§ **Records supplied**:
__________________________________________________
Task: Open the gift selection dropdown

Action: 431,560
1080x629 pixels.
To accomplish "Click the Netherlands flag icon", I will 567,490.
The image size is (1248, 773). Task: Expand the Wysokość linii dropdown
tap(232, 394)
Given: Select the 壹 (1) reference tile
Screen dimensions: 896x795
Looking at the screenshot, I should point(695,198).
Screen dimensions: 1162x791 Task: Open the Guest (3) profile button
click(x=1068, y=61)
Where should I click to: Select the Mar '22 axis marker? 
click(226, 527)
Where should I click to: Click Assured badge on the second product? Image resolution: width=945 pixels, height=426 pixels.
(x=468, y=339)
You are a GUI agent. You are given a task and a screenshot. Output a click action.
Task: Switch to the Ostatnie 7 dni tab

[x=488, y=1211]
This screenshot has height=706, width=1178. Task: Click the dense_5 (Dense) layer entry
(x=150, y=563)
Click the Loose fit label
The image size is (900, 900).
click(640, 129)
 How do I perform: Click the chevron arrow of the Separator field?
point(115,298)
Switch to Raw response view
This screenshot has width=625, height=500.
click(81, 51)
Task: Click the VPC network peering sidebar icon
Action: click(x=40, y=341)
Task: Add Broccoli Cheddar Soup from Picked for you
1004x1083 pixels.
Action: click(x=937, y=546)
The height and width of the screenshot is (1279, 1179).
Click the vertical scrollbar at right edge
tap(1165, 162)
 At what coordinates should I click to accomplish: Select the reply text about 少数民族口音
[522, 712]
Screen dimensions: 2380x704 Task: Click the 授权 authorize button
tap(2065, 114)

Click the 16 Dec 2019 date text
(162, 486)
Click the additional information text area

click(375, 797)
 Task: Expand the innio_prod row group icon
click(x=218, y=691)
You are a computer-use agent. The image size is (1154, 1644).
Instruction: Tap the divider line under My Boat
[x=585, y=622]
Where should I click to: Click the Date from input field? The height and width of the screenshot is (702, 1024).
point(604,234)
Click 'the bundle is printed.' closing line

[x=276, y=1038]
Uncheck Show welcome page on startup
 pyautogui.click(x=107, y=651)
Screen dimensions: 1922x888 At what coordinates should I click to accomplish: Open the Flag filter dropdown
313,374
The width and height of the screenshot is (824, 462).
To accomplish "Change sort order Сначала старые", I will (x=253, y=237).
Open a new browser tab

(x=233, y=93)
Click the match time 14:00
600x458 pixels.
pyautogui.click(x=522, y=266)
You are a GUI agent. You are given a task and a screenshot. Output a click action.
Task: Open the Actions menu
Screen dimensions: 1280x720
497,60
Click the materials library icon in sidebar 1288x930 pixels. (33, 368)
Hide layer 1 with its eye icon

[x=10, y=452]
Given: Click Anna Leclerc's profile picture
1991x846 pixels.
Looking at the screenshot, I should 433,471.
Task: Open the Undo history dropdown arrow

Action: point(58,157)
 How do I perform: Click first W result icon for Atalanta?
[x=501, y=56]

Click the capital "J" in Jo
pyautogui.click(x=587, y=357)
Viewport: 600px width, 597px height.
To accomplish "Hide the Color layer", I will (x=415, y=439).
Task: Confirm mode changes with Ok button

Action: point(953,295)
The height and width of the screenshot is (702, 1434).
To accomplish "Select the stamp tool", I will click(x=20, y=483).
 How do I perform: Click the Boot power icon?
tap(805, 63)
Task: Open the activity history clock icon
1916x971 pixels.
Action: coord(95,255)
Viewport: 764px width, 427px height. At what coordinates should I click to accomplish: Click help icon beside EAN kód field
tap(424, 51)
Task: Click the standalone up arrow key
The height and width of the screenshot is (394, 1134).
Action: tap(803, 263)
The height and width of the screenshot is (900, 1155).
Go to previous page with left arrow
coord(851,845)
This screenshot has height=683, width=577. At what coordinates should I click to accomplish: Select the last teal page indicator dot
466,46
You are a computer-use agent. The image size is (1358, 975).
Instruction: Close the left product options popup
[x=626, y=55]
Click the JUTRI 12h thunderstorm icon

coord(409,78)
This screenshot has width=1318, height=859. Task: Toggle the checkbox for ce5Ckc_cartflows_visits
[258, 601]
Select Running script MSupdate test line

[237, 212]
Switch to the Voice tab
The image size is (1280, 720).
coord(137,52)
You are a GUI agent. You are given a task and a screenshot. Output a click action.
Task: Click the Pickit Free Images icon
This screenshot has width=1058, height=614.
__________________________________________________
§ **Task prompt**: In the listing above, find the line with "The height and width of the screenshot is (1279, 1179)." and the line with "Task: Open the Actions menu", then print exactly those lines and every line between them.

§ **Exercise solution**:
The height and width of the screenshot is (1279, 1179).
Click the vertical scrollbar at right edge
tap(1165, 162)
 At what coordinates should I click to accomplish: Select the reply text about 少数民族口音
[522, 712]
Screen dimensions: 2380x704 Task: Click the 授权 authorize button
tap(2065, 114)

Click the 16 Dec 2019 date text
(162, 486)
Click the additional information text area

click(375, 797)
 Task: Expand the innio_prod row group icon
click(x=218, y=691)
You are a computer-use agent. The image size is (1154, 1644).
Instruction: Tap the divider line under My Boat
[x=585, y=622]
Where should I click to: Click the Date from input field? The height and width of the screenshot is (702, 1024).
point(604,234)
Click 'the bundle is printed.' closing line

[x=276, y=1038]
Uncheck Show welcome page on startup
 pyautogui.click(x=107, y=651)
Screen dimensions: 1922x888 At what coordinates should I click to accomplish: Open the Flag filter dropdown
313,374
The width and height of the screenshot is (824, 462).
To accomplish "Change sort order Сначала старые", I will (x=253, y=237).
Open a new browser tab

(x=233, y=93)
Click the match time 14:00
600x458 pixels.
pyautogui.click(x=522, y=266)
You are a GUI agent. You are given a task and a screenshot. Output a click action.
Task: Open the Actions menu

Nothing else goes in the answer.